Так пишется история.
С тех пор как я получил университетскую службу на полной ставке — сорок лет назад, регулярно промышлять переводами я перестал, но в первый год преподавания в Мичигане сложил антологию русской поэзии 1890—1921 годов с точным английским подстрочником. Ею я пользуюсь посейчас, но на английский лишь изредка перевожу то, что необходимо для лекций и докладов, а на русский — иноязычные отрывки из стихов и прозы в рубрике “Из города Энн”. Впрочем, в порядке ностальгического исключения я недавно перевел для “Звезды” первую свою статью о Мандельштаме. Прежде была пора, когда мне хотелось издать по-русски свои англоязычные научные работы, но, поразмыслив и набравшись опыта, я пожалел даром тратить время, благие мысли и труды на это неблагодарное занятие.
Когда вышла в свет моя книга “An Approach to Mandel’stam”, корреспондент русского вещания “Голоса Америки” спросил меня, почему я написал ее по-английски, — разве я не имел в виду русского читателя? Я ответил ему словами Ф. И. Щербацкого, издавшего на английском языке свою “Buddhist Logic”: “Моя книга предназначена, в первую очередь, для русского читателя, но только для такого, который владеет английским языком”. Между буддистской логикой и русским читателем должна стоять промежуточная ступень в освоении странного “другого”: чужой, не автоматизированный метаязык.

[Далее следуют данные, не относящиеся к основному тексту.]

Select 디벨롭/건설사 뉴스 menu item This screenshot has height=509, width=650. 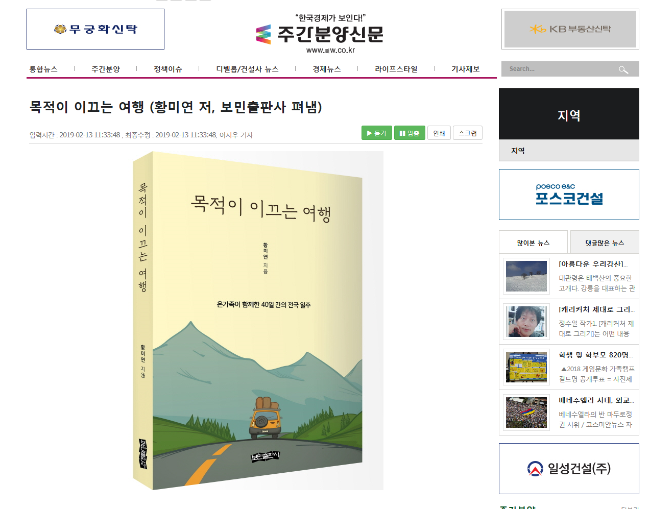coord(247,69)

Честный перевод как истолкование текста предпочтителен пересказу, и первое, чем должен овладеть филолог, это умение переводить. Писать об одном языке, особенно поэтическом или философском, лучше на другом. Иностранный метаязык бережет исследователя от порочного смешения предмета и его описания, да и сам перевод ведь представляет собой интерпретирующий метатекст.

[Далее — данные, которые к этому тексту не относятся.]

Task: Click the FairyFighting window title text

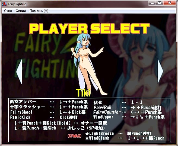Action: tap(16, 4)
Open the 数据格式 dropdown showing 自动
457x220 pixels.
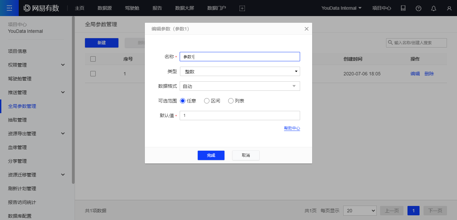240,86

За примерами ходить недалеко. Американские исследователи и переводчики Мандельштама передают строки “Иных богов не надо славить, / Они как равные с тобой” так, будто они значат “Other gods are not to be praised”, “Других богов не надо славить”, хотя слово “иные” здесь, конечно, употреблено в смысле “некоторые”: есть боги, которых славить не надо, “И осторожною рукой / Позволено их переставить”.
Смысл утерян, ученые выводы будут соответственны.

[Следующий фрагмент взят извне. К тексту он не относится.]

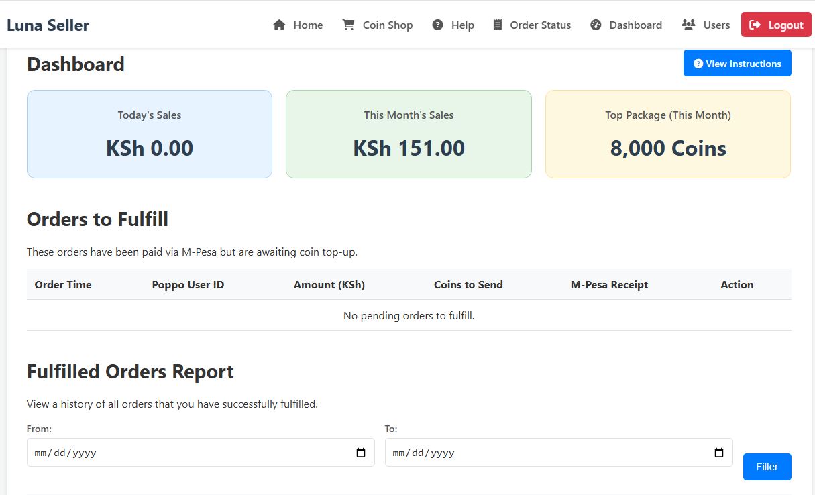Click the Luna Seller brand title
This screenshot has width=815, height=495.
48,25
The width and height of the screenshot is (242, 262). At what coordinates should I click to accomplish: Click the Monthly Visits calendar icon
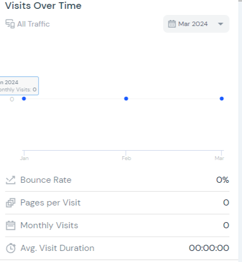pyautogui.click(x=10, y=225)
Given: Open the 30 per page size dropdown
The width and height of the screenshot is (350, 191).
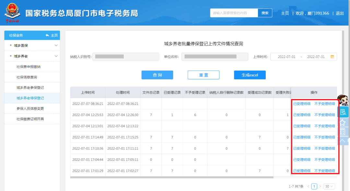Looking at the screenshot, I should click(329, 186).
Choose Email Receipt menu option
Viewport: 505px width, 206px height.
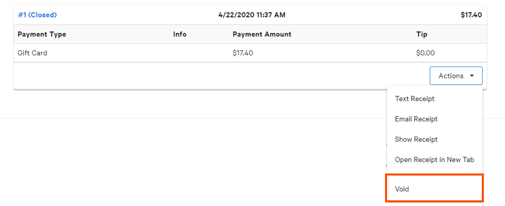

Но Бог с ними, с учеными. Я обращаюсь не к ним, а к любителям литературы. Искатели редких наслаждений знают, какое удовольствие сравнивать подлинник и авторский английский перевод русских книг Набокова (а теперь и “Лауру” и ее оригинал). Не только стящий переводчик, но и достойный читатель переводов должен знать оба языка. Иначе читатель только беззащитный потребитель сомнительного товара. Caveat emptor!